Bierhoff does not want to make a general travel recommendation for Qatar for gays and lesbians either. “It’s difficult. I don’t know,” says Bierhoff when asked: “I think everyone can only decide for themselves whether they see it as a risk.” The DFB managing director expresses his hope that there will be “a certain bell” for the tournament “for a certain period of time” that will guarantee security.
The 54-year-old takes a correspondingly critical view of the award of the World Cup to Qatar, in which human rights issues were obviously not a criterion: “How could FIFA award the award to this country? You simply have to criticize that, in the first point, only maybe on stadiums or other points, or of course commerce and not these aspects, like human rights or other social issues.” The DFB must also act on a change in the award criteria and make it clear “that the next award will only happen to countries in which such things do not happen”.

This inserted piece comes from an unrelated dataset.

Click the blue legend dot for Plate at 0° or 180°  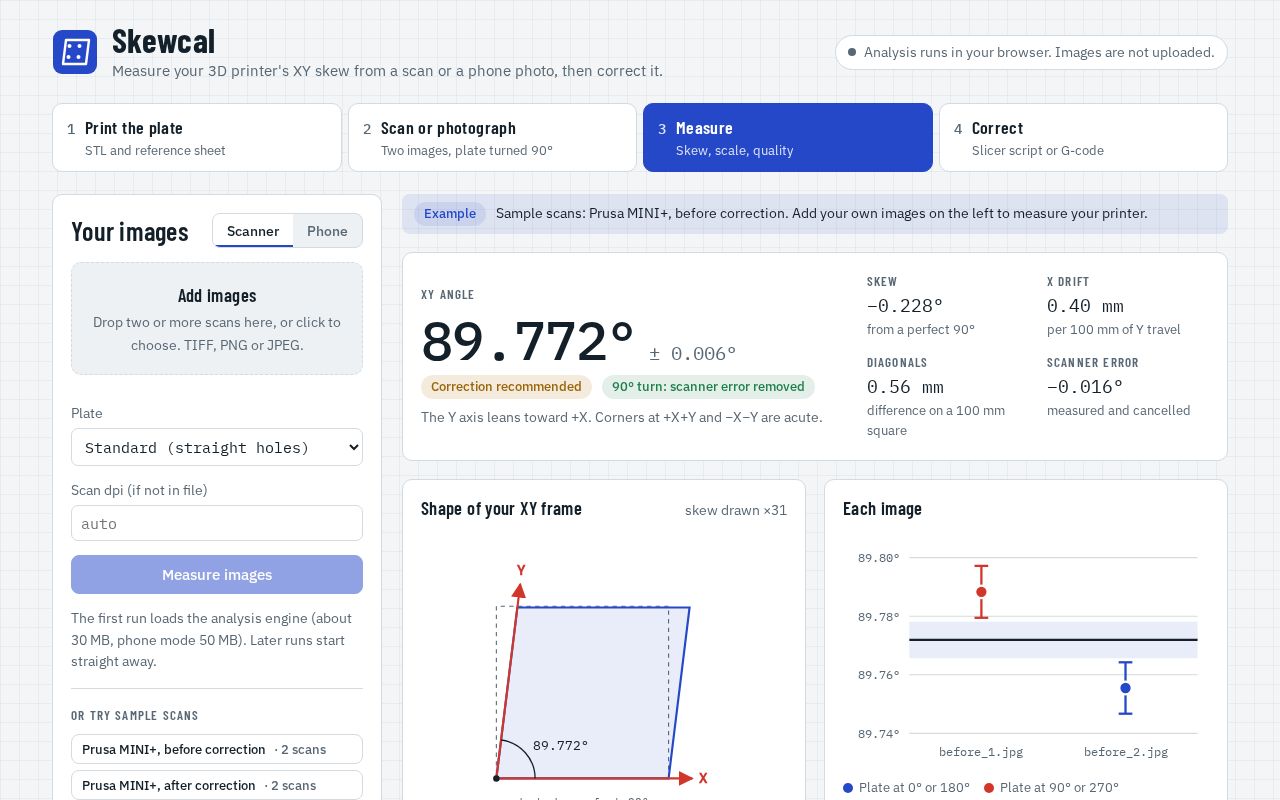click(848, 788)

In recent months, the DFB has increasingly discarded its reluctance to play in Qatar. Only at the beginning of the week did the new DFB President Bernd Neuendorf describe the circumstances surrounding the FIFA flagship as “questionable” and thus contradict FIFA President Gianni Infantino. The Swiss, who lives in Qatar, has already called the World Cup, which begins in November, against all criticism, “the best World Cup of all time”. Nothing unusual at tournaments or events of this magnitude. You know no step backwards.

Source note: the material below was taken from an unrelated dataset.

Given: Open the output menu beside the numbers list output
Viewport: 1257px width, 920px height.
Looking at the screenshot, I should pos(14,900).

Klaveness as a door opener
Criticism of Qatar has rarely been heard from officials. The President of the Norwegian Football Association, Lise Klaveness, acted as a door opener at the FIFA Congress in Doha this spring. Her courageous and courageous appearance in front of the public was in stark contrast to the usual praise of world football’s governing body at such events.
“If you award a World Cup to countries where there are bans against the LGBTQ lifestyle, football must ensure that all fans and all players have access to tournaments,” she said in an interview with SID after the congress said and doubted that this would succeed.
At the beginning of June, the official LGBTQ+ fan organization in Wales, the “Rainbow Wall”, announced that it would not be traveling to Qatar, and a little later the Welsh association announced a partial boycott of the tournament. Despite Wales’ first World Cup participation since 1958, some employees will “not travel to the tournament” due to discrimination against homosexuals in the desert state, as association boss Noel Mooney told the BBC.
Homosexuality is a punishable offense in the desert emirate. Article 285 of the Criminal Code states: “Anyone who sleeps with a man over the age of 16 without coercion, coercion or cunning shall be punished with imprisonment for up to seven years.” Islamic law even allows flogging and the death penalty.
According to Emir Tamim bin Hamad Al Thani, all guests are welcome in Qatar – regardless of their sexual orientation. “We’re not preventing anyone from coming to Doha,” he said during a visit to Berlin in May. “But we expect and want people to respect our culture.”